When Viktor Navorski (Tom Hanks) made a bed for himself out of uncomfortable chairs at JFK Airport in the 2004 film The Terminal, moviegoers laughed at his haphazard attempt to make the airport terminal his temporary home.
But it seems Navorski may have had the last laugh, as shoebox size sleeping pods – the airport’s equivalent of a temporary home in the secure terminal area – are catching on at airports.
Pay-by-the-hour cabins may not offer the full facilities of a transit hotel such as a spa or room service, but they are shaving off travel time at the airport by bringing beds near boarding gate areas.
Other standard fixtures and fittings inside sleeping pods – a fold-out table, TV, internet connection and power plug – aim to help travellers kill time a little more productively.
The downside is that unless staying in Yotel’s Japanese style cabins at Amsterdam Schiphol, Heathrow or Gatwick – which offer monsoon showers – travellers hiring sleeping pods on the airport concourse have to use the general toilets inside the terminal to freshen up.
But a Spanish firm, Dream & Fly hopes to change that by introducing a more elaborate version with space for an ‘ensuite’.
Living in a ‘bubble’
Dream & Fly has designed modular pods called “Bubbles” in three different sizes (three, five and 10 metres square) that aim to cater for singles, couples and families with different needs.
The five metre square pod “Simple Bubble” has no space for a bathroom, while the seven metre square pod, “Single Bubble” offers shower facilities and the largest pod room, “Family Bubble” provides a sofa bed, baby changing facilities, and a bathroom.
Additional features in every pod include Internet access, an I-pod docking station, air conditioning, radio, television and a fold-out table.
While still a concept design, the “Bubbles” pods are expected to go into production by the end of this year, according to Dream & Fly.
Alfred Sextl, the firm’s commercial manager would not publicly reveal which airports it is in negotiations with due to “confidentially” reasons, but told Terminal U over email: “We have already presented our [Bubbles] product to several airports on the Iberian Peninsula, in Central Europe and South America and we have also received first enquiries from airports in Asia.”
Dream & Fly has been trying to break into the airport market for a number of years, but says it is confident that its micro rooms will hit airports some time in 2013. It also has plans to introduce the pods in other public locations such as train stations.
In the US, another company, Minute Suites plans to open private nap rooms with bathrooms at Dallas Fort Worth Airport, in two locations (Terminals D and A), in 2012 and 2014.
What does the future hold for airport pods?
With transit hotels already offering travellers a place to escape to, how useful are sleeping pods to passengers at airports where transit hotels are already nearby? Can we expect to see sleeping pods invading airport concourses in future?
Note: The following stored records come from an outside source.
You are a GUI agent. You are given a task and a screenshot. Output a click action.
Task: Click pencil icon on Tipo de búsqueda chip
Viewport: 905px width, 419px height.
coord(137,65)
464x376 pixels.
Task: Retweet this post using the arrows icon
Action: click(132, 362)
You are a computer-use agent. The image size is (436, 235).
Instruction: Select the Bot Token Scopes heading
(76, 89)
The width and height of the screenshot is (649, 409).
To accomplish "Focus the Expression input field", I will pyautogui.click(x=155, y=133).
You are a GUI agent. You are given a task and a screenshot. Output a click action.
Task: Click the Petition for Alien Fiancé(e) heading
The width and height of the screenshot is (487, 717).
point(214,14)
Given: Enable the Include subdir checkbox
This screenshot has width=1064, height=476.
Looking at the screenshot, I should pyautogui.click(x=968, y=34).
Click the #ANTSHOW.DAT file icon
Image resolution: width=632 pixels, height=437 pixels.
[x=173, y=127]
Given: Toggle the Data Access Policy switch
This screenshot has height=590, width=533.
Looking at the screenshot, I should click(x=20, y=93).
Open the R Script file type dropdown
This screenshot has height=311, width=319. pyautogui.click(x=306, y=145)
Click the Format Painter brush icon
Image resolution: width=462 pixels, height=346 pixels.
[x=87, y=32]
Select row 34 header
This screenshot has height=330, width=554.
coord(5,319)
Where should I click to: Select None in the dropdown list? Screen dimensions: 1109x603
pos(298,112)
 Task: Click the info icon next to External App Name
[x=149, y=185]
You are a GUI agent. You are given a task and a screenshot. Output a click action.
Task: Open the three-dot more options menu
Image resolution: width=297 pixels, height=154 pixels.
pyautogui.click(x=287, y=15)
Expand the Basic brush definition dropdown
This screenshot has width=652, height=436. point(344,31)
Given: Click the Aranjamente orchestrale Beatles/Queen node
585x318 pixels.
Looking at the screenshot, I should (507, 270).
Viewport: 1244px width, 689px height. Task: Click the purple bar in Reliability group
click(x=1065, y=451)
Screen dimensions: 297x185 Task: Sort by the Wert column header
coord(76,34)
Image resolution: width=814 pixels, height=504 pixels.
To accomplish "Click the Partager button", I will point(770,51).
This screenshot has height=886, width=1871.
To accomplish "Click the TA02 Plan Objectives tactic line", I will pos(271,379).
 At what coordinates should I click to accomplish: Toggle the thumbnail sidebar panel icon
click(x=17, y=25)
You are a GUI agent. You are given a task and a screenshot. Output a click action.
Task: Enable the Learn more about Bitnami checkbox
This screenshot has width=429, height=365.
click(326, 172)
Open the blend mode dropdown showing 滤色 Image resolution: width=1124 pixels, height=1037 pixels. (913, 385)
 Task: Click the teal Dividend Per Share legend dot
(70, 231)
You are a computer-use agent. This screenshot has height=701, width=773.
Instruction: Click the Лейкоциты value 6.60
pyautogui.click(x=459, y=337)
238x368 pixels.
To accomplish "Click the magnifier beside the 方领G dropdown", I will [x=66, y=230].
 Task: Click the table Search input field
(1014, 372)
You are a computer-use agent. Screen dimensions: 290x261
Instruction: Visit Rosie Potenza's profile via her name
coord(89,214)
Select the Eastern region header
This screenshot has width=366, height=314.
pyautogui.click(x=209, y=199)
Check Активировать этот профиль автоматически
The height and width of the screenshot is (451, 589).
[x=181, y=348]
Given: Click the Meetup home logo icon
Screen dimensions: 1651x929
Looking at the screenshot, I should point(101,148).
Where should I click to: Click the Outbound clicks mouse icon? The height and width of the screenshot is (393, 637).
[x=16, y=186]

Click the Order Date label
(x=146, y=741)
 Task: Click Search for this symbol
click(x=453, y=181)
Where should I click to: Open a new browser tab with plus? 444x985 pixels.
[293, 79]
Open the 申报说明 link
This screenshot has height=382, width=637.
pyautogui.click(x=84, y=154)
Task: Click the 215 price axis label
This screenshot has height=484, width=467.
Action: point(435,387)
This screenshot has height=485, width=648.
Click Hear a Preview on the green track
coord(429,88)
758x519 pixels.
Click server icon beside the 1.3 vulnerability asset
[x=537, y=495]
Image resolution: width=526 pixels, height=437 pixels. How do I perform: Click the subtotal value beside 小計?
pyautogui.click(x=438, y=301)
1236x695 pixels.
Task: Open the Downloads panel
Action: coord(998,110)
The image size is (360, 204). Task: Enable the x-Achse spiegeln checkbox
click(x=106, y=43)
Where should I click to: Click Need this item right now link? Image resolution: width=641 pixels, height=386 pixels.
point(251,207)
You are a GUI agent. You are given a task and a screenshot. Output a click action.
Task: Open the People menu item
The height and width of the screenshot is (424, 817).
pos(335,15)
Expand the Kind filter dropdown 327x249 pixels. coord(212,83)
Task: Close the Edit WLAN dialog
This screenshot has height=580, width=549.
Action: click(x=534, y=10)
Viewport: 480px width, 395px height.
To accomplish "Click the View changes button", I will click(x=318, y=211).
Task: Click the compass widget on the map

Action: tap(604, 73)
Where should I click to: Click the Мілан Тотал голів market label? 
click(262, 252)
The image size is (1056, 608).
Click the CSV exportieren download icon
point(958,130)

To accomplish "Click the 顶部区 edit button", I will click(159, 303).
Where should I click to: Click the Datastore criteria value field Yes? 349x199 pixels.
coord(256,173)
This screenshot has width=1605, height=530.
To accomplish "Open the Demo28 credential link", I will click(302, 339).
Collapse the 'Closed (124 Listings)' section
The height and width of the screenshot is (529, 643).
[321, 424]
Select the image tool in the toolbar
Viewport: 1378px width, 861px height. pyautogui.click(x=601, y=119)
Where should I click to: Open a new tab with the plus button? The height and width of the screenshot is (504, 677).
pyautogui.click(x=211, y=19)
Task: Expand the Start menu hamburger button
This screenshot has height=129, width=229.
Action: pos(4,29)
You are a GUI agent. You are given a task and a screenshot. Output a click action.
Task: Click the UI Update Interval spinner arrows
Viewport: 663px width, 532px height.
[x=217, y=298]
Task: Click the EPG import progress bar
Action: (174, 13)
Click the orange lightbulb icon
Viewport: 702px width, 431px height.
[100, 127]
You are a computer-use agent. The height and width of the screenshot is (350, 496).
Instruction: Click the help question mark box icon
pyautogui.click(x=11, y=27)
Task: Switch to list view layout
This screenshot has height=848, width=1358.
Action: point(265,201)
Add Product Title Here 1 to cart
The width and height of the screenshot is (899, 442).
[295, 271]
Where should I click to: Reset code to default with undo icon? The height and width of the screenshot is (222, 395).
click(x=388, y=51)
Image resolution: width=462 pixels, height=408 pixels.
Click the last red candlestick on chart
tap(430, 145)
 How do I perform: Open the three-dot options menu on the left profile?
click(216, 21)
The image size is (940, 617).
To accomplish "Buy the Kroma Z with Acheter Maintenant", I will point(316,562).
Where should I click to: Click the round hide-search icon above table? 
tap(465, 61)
We put both questions to Raymond Kollau, founder of trend watching agency airlinetrends.com: “In theory several short-stay options could co-exist at the same airport, such as sleeping pods near the gates and a short-stay room further away from passenger traffic.
“The best solution also depends on the layout and available space at the airport. Some airports are quite compact so it takes less time to walk from a short stay room to the gate, while a lot of airports require passengers to travel quite a distance between terminals.”
He adds: “In my view, sleeping pods will remain a niche service, mainly available at airports where passengers transit to long-haul flights, but where [flight] frequencies are still relatively low, so transit times for passengers are longer.”